Ingresso di don Paolo Campolucci nella Parrocchia di Brugnetto – 24 settembre 2016

Segnalo una felice coincidenza: nel giorno in cui don Giuseppe inizia il suo servizio di parroco nella comunità di Brugnetto, la liturgia ci propone un testo dell’apostolo Paolo dove si parla dell’ “uomo di Dio”. Il pastore è un “uomo di Dio”, un uomo che opera per conto di Dio, in obbedienza Lui, che rende possibile l’incontro con Dio, in qualche modo lo “rappresenta” al vivo, con la propria persona e la propria azione. In questo testo Paolo presenta i tratti dell’ “uomo di Dio”.

L’invito iniziale: «Evita queste cose». Quali cose vanno evitate da parte dell’ “uomo di Dio”? Appena prima l’Apostolo aveva denunciato l’inganno “di molti desideri insensati e dannosi che fanno affogare gli uomini nella rovina e nella perdizione” e aveva individuato nella “avidità del denaro” la radice di tutti i mali” (cfr 6,9-10). Il vangelo di questa domenica conferma quanto male l’avidità provoca per gli altri, ma anche per chi la asseconda.

L’ “uomo di Dio”, anzitutto, non è una persona avida, in balia dei desideri insensati e dannosi.

I tratti positivi:

Una tensione verso “la giustizia, la pietà, la fede, la carità, la pazienza, la mitezza”. La tensione dice un desiderio che sostiene l’impegno a coltivare gli atteggiamenti che caratterizzano la persona (come la pazienza e la mitezza”) e la vita di un credente (come la pietà, la fede, la carità).

L’ “uomo di Dio”

Tre sollecitazioni:

  • la pratica militante della fede. L’immagine della battaglia ci ricorda che il cammino della fede non è un cammino facile, scontato, perché può conoscere momenti impegnativi, situazioni che chiedono fermezza, decisione, capacità di resistenza, coraggio e sapienza.
  • La tensione verso “la vita eterna”, cui è destinato (“alla quale sei stato chiamato”). La vita eterna è la vita di coloro che risorgono con e come Gesù; è la destinazione della nostra vita.
  • La custodia del “comandamento”, fino alla “manifestazione del Signore nostro Gesù Cristo”, “il solo che possiede l’immortalità e abita una luce inaccessibile”. Il comandamento da custodire è quello che Gesù ha dato ai suoi amici: amarsi a vicenda come lui li ha amati.

Dal testo paolino emerge che l’ “uomo di Dio” è una persona di fede, che vive di fede e che professa la fede. Un pastore non solo vive di fede, ma anche si fa carico della fede delle persone che gli sono affidate, è il custode e il promotore della loro fede. Sarà fedele a questo compito nella misura in cui avrà cura della propria fede.

L’ “uomo di Dio” è una persona di carità, animata dalla carità.
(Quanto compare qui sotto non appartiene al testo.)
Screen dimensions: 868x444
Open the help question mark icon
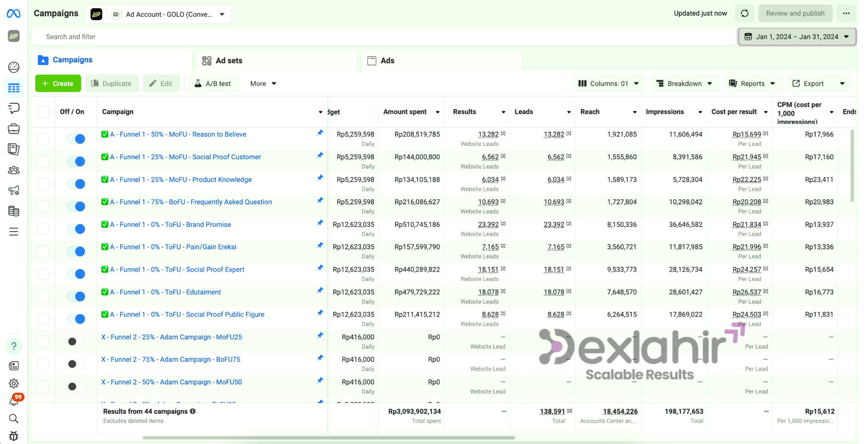point(14,346)
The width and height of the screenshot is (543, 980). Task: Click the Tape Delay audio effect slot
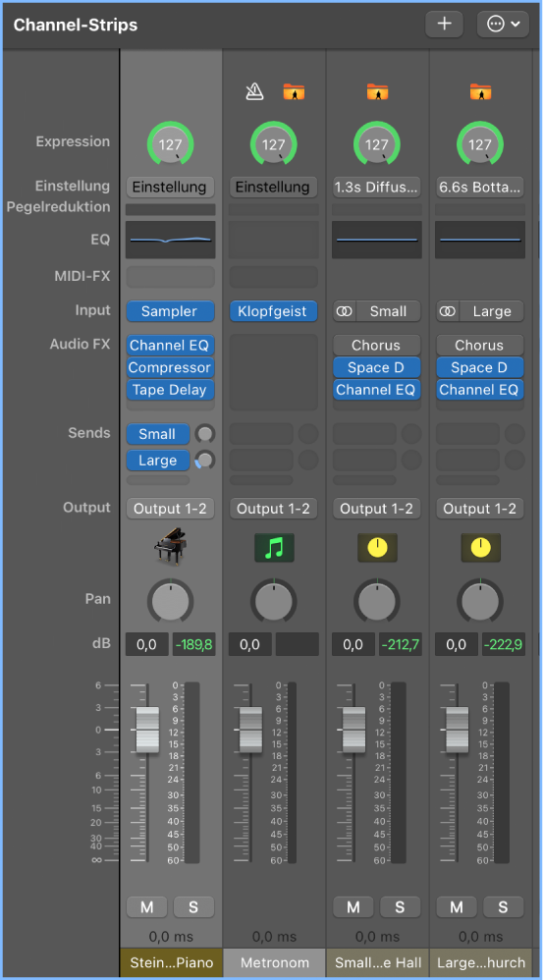[x=170, y=390]
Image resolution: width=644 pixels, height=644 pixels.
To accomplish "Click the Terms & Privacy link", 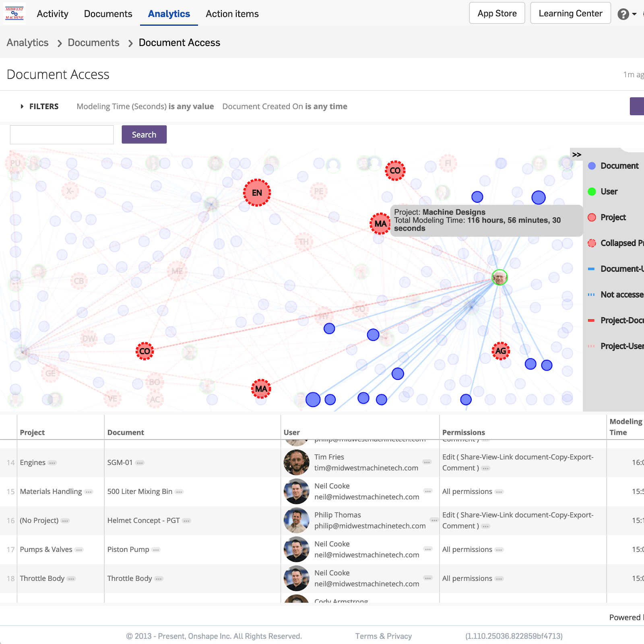I will 383,636.
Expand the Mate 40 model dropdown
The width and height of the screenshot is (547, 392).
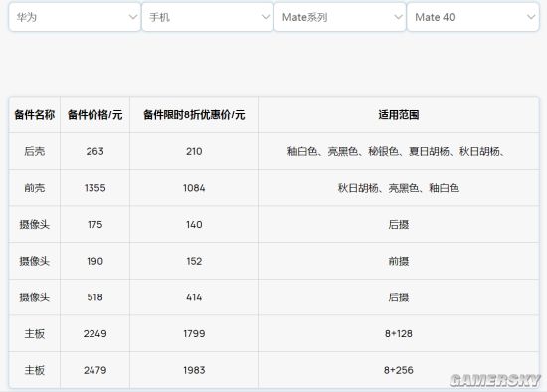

Il pastore nel suo ministero si lascia guidare dalla “carità pastorale”, modellata sulla carità di Gesù, il pastore buono che conosce le sue pecore, le chiama per nome, le difende, impegna la propria vita per loro.
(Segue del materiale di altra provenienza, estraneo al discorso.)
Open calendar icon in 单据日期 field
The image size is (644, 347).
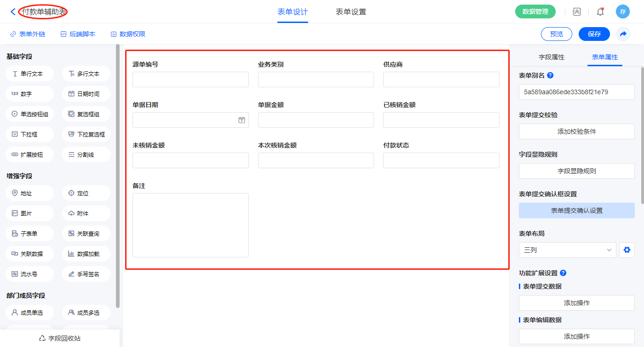point(242,120)
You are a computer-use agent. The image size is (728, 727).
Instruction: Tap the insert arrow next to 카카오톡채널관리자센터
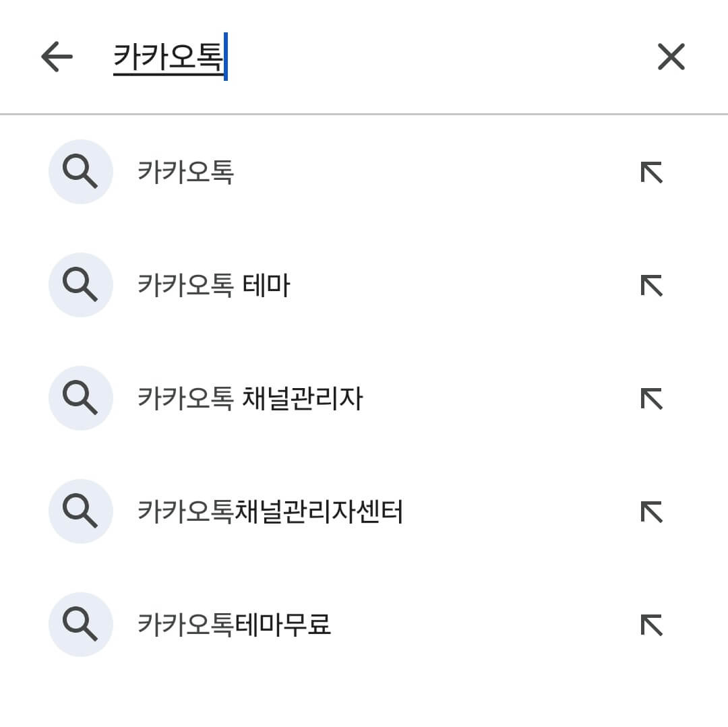click(x=649, y=511)
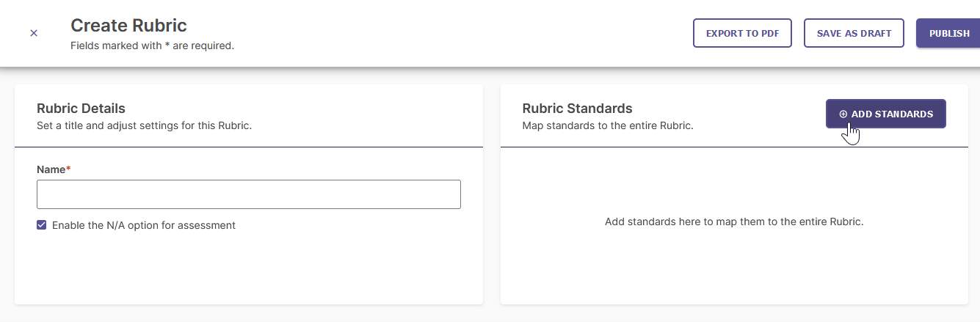The image size is (980, 322).
Task: Click the 'Add standards here' empty-state message
Action: click(734, 222)
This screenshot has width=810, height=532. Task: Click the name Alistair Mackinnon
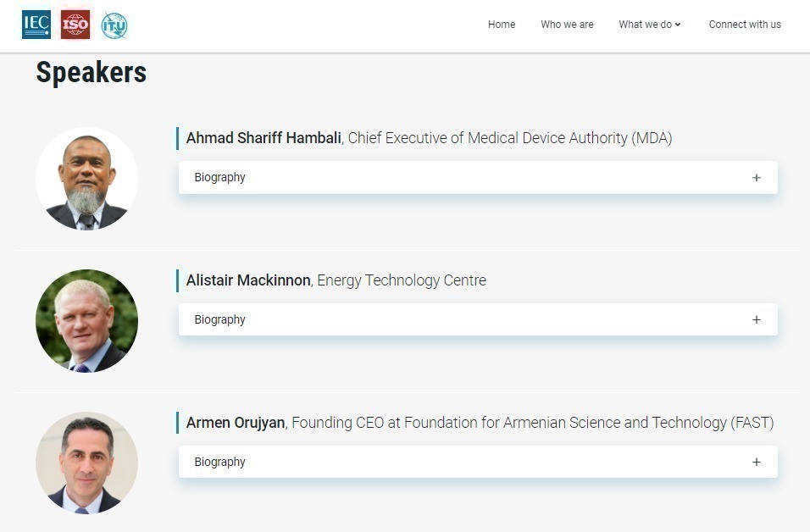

L’ “uomo di Dio” è una persona paziente e mite, che affronta la vita con la forza della pazienza, perché ha fiducia nel Signore, negli altri; è una persona che tratta gli altri con la delicatezza della mitezza, imparando da Gesù, il quale ha detto di sé di essere “mite” e lo ha dimostrato con la sua vita, con il suo modo di trattare le persone.

L’augurio che, anche a nome vostro rivolgo a don Paolo, è che sia un “uomo di Dio”, così come ce ne parla l’Apostolo Paolo, sia nella comunità di Brugnetto, e nell’unità pastorale “Cinque pani e due pesci” un pastore secondo il cuore mite e paziente di Gesù, un pastore che come Gesù si prende a cuore le sue pecore, le ama e le guida nel cammino della fede. Non ci limitiamo all’augurio, perché lo accompagniamo con la preghiera al Pastore buono e con la disponibilità di tutti a una collaborazione generosa.